Introduction to remove_stop_words • textfeatureinfor

Background

During Natural Language Processing (NLP), data scientists may want:

extract additional characteristics from text data
engineer their own features using these additional characteristics
train their models with their engineered features for better model results

The remove_stop_words function from the textfeatureinfor package is one of four functions that aids in this text data extraction process. Specifically, remove_stop_words makes it easy to remove stopwords from a piece of text.

This document provides detailed instructions on how to apply the remove_stop_words function on text data for quick access to a new feature that can be added into various machine learning models.

You can start by loading the textfeatureinfor package:

library(textfeatureinfor)

Quick example with one piece of text

To understand the basics of the remove_stop_words function, we can take a look at its interaction with a simple text object.

text <- "Two things are infinite: the universe and human stupidity; and I'm not sure about the universe."

remove_stop_words(text)
#> [1] "infinite"  "universe"  "human"     "stupidity" "universe"

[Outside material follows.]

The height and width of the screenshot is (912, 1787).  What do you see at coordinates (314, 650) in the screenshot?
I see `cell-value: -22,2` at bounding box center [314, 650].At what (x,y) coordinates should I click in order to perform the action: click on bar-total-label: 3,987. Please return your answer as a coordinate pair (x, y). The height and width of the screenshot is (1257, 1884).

From this basic example, we can see that only 5 words are not stopwords in this quote from Albert Einstein.

Example with a dataframe

Now that we understand how to use this function, let’s apply remove_stop_words to an entire data set. This is more practical aspect of this function considering that feature extraction will need to be done for entire data-frames in order to be useful for machine learning models.

Let’s first create a toy data-set with 5 examples:

toy_data <- data.frame(messages = c(
  "UBC MDS is an amazing program!",
  "I don't like documentaries.",
  "I am impressed by what machine learning is capable of doing.",
  "NLP is a great way of processing text data.",
  "Isn't that AMAZING? Only two more blocks to go!!"
  ))
toy_data
#>                                                       messages
#> 1                               UBC MDS is an amazing program!
#> 2                                  I don't like documentaries.
#> 3 I am impressed by what machine learning is capable of doing.
#> 4                  NLP is a great way of processing text data.
#> 5             Isn't that AMAZING? Only two more blocks to go!!

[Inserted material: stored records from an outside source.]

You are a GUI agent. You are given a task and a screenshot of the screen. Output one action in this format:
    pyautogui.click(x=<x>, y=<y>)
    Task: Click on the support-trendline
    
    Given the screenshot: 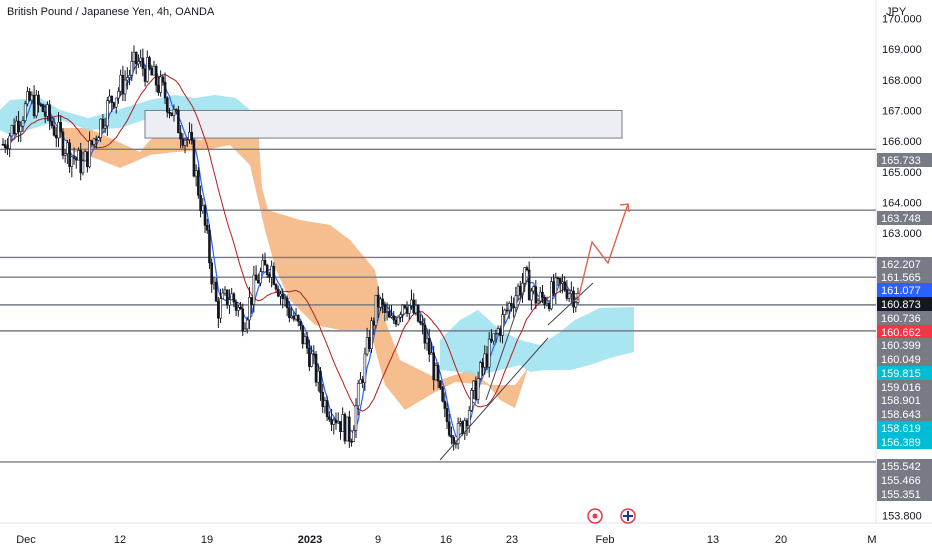 What is the action you would take?
    pyautogui.click(x=494, y=399)
    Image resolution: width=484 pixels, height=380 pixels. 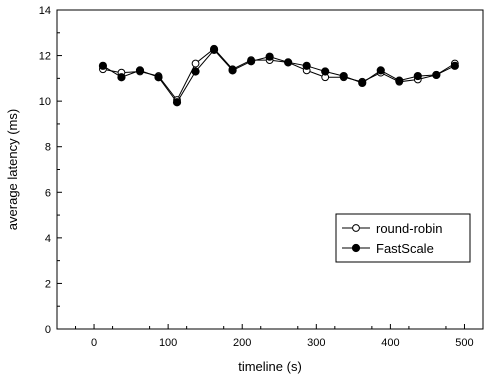 I want to click on y-tick-label: 0, so click(x=48, y=330).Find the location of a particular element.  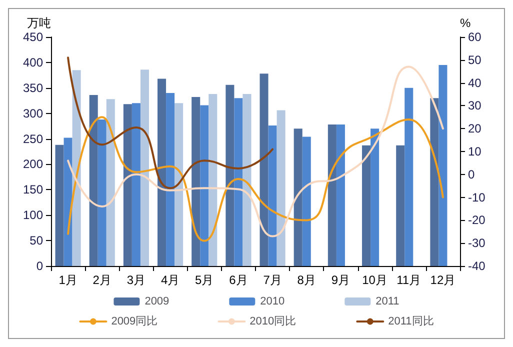

y2-tick-label: 40 is located at coordinates (475, 83). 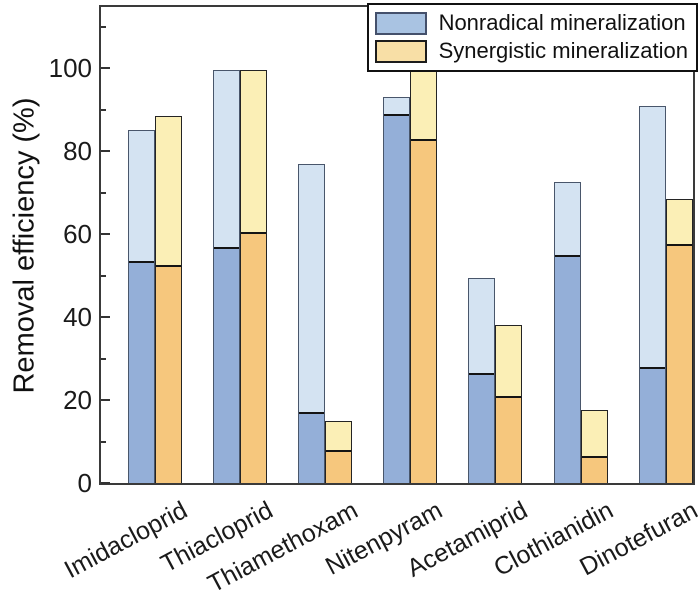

Now, we will leverage the remove_stop_words function to extract non-stopwords from the toy data and add it as a new column in the toy data frame:

# applies remove_stop_words function to each row in the data frame
toy_data <- toy_data |>
    rowwise() |>
    mutate(non_stopwords = list(remove_stop_words(messages))) |>
    unnest(cols = c(non_stopwords))
toy_data
#> # A tibble: 14 × 2
#>    messages                                                     non_stopwords
#>    <chr>                                                        <chr>        
#>  1 UBC MDS is an amazing program!                               ubc          
#>  2 UBC MDS is an amazing program!                               mds          
#>  3 UBC MDS is an amazing program!                               amazing      
#>  4 UBC MDS is an amazing program!                               program      
#>  5 I don't like documentaries.                                  documentaries
#>  6 I am impressed by what machine learning is capable of doing. impressed    
#>  7 I am impressed by what machine learning is capable of doing. machine      
#>  8 I am impressed by what machine learning is capable of doing. learning     
#>  9 I am impressed by what machine learning is capable of doing. capable      
#> 10 NLP is a great way of processing text data.                  nlp          
#> 11 NLP is a great way of processing text data.                  processing   
#> 12 NLP is a great way of processing text data.                  data         
#> 13 Isn't that AMAZING? Only two more blocks to go!!             amazing      
#> 14 Isn't that AMAZING? Only two more blocks to go!!             blocks

Now we have access to non-stopwords for each example message in the toy data frame.

Summary

The remove_stop_words function is simple, but has broad implications. It allows for easier extraction of useful text information in one line of code. This feature is useful for natural language processing and may prove useful when building machine learning models.